## Task set:
[1] Reproduce the Zoeknog Dam article from "The Zoeknog Dam was" up to and including "Drakensberg mountain range.", swapping "Mutlumuvi River" for "Mutlumuvi stream".
[2] Name every crop that the Zoeknog Dam article says the dam was meant to irrigate.
[3] According to the Zoeknog Dam article, why does the "morning glory" overflow tower need to be imploded?

## Text for analysis:
+++

Ronnie Kasrils, former Umkhonto weSizwe head of military intelligence and
democratic South Africa's first deputy defence minister, gets to be the
demolition man again when he blows a giant concrete overflow tower to
smithereens.

In his present role as Minister of Water Affairs and Forestry, Kasrils is
planning to push the button that will detonate the overflow tower -
nicknamed "morning glory" - of the Zoeknog Dam in Mpumalanga. He will be
blowing up not only a useless and potentially dangerous concrete monolith,
but a testament to apartheid engineering that fell flat on its face.

The Zoeknog Dam was built in the late 1980s on the Mutlumuvi River, one of
the main tributaries feeding the Sand River, which flows out of the
foothills of Mpumalanga's Drakensberg mountain range.

The main goal of the dam was to provide irrigation for citrus, rice and
coffee farmers who were employing labourers from the Gazankulu and Lebowa
homelands. Unemployment in these apartheid dumping grounds was close to 70%
and, with about 100 people per square kilometre, the population density was
closer to that of a country like Belgium than rural South Africa.

The "morning glory"overflow tower was f^ted by engineers for its structural
design, and the "1992" imprinted close to the top of the tower marked the
date when it was expected to be launched.

But in late 1991, before the politicians could cut the ribbons and when the
dam was only 30% full, water broke through the dam walls. Only the intuition
of an elderly herdsman, who had stayed awake all night and alerted his
neighbours when he heard the water rumbling at 5.30am, saved the lives of
the people living downstream.

Now the "morning glory" needs to be imploded because it has structural
faults and is potentially dangerous, says Working for Water's regional
programme co-ordinator Tony Poulter.

+++

Dataset excerpts:

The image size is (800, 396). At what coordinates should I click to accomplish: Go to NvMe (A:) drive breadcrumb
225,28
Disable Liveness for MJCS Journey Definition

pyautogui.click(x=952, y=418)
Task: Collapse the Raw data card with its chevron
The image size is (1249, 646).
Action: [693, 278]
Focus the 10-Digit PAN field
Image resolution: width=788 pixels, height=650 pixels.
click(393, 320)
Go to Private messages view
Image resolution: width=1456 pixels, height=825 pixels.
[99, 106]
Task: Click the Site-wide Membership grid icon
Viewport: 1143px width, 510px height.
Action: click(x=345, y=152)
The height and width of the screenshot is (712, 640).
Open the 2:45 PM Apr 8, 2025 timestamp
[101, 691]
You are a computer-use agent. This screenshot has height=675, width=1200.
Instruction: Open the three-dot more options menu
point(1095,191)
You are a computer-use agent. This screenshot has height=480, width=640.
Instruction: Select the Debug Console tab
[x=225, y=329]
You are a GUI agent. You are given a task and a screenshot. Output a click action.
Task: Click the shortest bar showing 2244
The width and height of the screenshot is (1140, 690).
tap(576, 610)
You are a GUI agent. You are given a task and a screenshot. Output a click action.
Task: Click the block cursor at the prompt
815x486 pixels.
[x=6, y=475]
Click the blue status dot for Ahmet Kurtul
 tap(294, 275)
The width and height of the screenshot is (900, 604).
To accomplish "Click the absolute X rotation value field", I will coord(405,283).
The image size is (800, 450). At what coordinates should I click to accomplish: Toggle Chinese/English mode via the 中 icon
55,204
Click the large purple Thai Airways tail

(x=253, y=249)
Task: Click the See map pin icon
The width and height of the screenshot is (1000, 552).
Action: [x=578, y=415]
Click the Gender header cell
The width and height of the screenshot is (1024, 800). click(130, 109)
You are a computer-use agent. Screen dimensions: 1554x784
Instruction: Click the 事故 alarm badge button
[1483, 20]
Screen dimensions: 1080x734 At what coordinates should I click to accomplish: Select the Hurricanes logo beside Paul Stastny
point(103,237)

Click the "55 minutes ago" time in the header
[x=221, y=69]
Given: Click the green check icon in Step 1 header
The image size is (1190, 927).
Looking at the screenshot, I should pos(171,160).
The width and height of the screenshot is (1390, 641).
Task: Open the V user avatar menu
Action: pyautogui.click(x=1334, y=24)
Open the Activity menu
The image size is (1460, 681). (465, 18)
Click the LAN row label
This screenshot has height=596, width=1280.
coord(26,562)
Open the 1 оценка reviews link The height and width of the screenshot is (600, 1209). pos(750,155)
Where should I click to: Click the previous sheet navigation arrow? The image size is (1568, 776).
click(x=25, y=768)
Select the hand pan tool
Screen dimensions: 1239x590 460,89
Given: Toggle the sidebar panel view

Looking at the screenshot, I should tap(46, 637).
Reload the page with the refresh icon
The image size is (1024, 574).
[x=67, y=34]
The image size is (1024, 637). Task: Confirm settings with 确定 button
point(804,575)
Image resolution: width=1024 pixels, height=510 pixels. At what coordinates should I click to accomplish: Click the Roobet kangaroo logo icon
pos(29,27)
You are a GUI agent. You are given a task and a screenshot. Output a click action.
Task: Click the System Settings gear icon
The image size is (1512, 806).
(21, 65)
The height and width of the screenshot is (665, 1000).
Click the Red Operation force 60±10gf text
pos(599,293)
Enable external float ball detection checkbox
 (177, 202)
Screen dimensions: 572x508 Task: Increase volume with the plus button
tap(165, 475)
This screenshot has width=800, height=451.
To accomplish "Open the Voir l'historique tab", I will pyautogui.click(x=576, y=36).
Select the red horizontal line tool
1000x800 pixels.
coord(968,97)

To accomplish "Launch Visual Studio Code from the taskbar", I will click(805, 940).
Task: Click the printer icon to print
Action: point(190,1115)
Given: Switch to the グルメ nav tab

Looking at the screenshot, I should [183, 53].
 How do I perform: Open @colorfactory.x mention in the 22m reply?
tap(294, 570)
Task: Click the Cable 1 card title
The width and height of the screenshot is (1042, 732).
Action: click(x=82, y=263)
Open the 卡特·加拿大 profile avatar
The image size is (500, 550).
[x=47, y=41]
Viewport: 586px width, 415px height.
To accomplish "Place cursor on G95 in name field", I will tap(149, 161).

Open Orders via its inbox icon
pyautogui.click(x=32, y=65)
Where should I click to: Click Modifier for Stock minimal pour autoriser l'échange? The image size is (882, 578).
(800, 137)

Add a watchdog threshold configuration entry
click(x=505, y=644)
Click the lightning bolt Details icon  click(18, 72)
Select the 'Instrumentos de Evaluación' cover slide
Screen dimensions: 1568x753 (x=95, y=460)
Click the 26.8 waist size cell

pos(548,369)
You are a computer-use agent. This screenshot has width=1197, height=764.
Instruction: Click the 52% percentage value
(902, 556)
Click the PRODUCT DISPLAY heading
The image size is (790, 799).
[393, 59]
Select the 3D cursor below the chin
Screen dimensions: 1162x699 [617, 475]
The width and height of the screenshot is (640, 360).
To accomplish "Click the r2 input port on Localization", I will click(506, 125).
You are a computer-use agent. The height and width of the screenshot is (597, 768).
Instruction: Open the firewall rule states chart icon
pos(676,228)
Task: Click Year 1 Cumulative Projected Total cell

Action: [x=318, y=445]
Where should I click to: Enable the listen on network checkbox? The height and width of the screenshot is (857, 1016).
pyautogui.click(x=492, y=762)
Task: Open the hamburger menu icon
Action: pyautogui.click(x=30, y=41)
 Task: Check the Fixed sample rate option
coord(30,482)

+++

## Responses for each task:
[1]
The Zoeknog Dam was built in the late 1980s on the Mutlumuvi stream, one of
the main tributaries feeding the Sand River, which flows out of the
foothills of Mpumalanga's Drakensberg mountain range.

[2] Citrus, rice and coffee.

[3] It has structural faults and is potentially dangerous, according to Working for Water's regional programme co-ordinator Tony Poulter.